特定の資格・研修を受けた薬剤師の追加業務
薬剤師が「認定薬剤師」や「専門薬剤師」などの資格を取得している場合、以下のような追加的な業務が可能です。
- 薬剤管理指導:入院患者の薬剤管理や、副作用に関する注意喚起などの管理業務。
- 専門領域の相談業務:がん薬物療法や糖尿病など、特定領域に関する薬物療法の助言。

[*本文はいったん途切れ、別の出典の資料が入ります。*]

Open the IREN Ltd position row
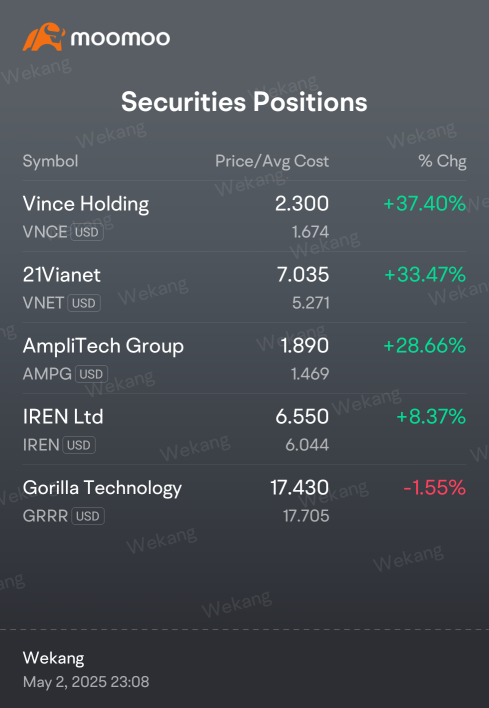Screen dimensions: 489x708 (244, 429)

- チーム医療:薬剤に関する専門知識を活かし、医師や看護師と協力した治療支援を行います。
まとめ
薬剤師は薬の調剤、服薬指導、薬歴管理など薬剤管理の専門家であり、薬の適正使用や副作用防止の役割を担っています。医療行為には制限があり、診断や治療、注射や点滴の実施は行えませんが、薬の安全な使用と患者支援のために、医師・看護師と連携しながら医療チームに貢献する重要な役割を担っています。